> [Try it] Where the records below show a line containing "The width and height of the screenshot is (706, 1568).", start copying; end with the line containing "Tap the orange lightning zap icon", and copy it too.

> [Data]
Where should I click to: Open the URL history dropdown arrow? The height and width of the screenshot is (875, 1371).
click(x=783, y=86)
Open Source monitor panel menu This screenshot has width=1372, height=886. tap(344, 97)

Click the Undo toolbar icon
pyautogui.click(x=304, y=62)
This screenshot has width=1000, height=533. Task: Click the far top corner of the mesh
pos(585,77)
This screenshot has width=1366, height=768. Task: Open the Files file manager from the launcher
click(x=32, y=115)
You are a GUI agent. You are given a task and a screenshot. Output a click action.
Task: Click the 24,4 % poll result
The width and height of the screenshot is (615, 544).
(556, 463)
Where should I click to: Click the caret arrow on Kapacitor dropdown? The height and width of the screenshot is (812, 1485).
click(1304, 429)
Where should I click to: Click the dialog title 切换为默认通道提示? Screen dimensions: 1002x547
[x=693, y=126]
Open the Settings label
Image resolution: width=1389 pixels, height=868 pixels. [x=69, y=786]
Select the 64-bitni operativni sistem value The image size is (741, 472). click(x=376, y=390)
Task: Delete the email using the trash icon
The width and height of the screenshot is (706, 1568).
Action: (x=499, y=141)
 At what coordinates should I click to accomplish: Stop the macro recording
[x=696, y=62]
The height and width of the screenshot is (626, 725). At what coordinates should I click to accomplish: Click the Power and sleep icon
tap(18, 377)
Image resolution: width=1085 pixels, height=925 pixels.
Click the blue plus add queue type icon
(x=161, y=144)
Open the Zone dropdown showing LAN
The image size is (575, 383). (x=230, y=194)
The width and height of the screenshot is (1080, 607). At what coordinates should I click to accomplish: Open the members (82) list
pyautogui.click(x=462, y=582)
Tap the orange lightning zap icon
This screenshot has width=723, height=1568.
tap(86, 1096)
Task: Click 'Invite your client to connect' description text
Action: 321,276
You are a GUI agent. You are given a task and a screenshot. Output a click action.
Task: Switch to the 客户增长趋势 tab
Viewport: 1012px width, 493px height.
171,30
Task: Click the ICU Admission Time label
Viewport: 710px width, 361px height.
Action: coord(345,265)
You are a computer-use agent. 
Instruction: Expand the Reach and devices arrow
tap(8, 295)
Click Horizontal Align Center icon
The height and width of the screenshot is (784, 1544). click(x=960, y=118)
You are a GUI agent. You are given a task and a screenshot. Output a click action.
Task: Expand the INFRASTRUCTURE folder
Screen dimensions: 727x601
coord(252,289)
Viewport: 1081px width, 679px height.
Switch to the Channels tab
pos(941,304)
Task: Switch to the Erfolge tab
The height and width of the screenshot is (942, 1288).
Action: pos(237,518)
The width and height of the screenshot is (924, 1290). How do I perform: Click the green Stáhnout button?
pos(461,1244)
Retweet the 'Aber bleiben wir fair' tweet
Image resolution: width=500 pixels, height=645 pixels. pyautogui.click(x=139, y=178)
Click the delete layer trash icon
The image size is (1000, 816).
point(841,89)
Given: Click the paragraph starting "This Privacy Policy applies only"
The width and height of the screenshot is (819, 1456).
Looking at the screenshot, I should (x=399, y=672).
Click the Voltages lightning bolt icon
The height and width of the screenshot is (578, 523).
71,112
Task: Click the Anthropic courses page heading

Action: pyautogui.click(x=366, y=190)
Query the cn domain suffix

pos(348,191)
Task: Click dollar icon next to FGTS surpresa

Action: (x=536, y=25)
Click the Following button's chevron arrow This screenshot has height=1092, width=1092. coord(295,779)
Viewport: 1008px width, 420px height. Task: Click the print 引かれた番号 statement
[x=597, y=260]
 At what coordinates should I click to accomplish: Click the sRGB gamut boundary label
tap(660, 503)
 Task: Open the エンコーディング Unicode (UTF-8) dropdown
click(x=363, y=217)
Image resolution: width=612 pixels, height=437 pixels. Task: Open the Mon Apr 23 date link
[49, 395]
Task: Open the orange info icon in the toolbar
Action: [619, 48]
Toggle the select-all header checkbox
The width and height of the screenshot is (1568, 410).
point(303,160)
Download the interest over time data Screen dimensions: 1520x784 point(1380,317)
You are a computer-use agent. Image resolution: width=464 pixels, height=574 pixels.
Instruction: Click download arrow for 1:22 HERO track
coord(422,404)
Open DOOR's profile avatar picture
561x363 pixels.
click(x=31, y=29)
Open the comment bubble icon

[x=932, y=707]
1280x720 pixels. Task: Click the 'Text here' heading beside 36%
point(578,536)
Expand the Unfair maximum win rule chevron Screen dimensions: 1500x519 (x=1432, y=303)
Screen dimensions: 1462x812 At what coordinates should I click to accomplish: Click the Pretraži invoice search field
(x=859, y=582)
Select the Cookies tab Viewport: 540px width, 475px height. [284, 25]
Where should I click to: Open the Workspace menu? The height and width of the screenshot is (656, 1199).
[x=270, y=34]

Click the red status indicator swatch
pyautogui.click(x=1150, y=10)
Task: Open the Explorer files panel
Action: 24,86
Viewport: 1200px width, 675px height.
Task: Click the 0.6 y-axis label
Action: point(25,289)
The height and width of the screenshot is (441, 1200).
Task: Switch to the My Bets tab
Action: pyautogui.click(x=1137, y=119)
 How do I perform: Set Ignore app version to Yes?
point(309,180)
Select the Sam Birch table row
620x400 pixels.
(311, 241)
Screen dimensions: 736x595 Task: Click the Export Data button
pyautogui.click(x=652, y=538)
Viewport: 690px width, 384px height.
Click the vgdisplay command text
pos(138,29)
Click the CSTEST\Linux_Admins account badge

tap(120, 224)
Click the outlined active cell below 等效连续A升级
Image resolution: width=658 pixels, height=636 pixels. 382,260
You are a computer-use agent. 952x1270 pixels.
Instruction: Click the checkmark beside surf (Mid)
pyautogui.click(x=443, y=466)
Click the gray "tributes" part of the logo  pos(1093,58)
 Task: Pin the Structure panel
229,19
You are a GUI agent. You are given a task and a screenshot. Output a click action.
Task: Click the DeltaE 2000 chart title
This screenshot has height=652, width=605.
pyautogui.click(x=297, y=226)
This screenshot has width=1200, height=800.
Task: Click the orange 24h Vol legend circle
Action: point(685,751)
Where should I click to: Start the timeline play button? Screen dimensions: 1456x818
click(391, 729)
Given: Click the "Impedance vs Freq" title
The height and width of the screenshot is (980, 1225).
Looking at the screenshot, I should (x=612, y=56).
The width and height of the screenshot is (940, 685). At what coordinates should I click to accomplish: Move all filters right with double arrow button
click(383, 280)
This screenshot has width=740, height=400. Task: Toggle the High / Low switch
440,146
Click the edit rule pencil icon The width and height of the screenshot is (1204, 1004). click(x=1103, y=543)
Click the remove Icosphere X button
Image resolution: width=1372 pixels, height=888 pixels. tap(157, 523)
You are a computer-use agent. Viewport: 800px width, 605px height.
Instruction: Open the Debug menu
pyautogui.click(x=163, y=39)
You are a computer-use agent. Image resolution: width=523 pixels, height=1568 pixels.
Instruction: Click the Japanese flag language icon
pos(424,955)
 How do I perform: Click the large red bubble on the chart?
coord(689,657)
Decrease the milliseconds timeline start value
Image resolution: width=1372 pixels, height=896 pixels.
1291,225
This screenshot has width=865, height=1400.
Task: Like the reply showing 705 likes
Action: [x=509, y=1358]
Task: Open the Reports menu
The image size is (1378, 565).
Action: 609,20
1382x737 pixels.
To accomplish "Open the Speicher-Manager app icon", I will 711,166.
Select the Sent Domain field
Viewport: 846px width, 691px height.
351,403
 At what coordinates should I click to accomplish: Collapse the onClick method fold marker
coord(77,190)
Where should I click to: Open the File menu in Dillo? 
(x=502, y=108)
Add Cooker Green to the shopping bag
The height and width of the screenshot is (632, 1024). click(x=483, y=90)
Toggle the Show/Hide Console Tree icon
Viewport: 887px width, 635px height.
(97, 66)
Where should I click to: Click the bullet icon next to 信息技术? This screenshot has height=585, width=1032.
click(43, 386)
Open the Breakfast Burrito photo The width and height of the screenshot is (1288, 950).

> [Answer box]
The width and height of the screenshot is (706, 1568).
Action: (x=499, y=141)
 At what coordinates should I click to accomplish: Stop the macro recording
[x=696, y=62]
The height and width of the screenshot is (626, 725). At what coordinates should I click to accomplish: Click the Power and sleep icon
tap(18, 377)
Image resolution: width=1085 pixels, height=925 pixels.
Click the blue plus add queue type icon
(x=161, y=144)
Open the Zone dropdown showing LAN
The image size is (575, 383). (x=230, y=194)
The width and height of the screenshot is (1080, 607). At what coordinates should I click to accomplish: Open the members (82) list
pyautogui.click(x=462, y=582)
Tap the orange lightning zap icon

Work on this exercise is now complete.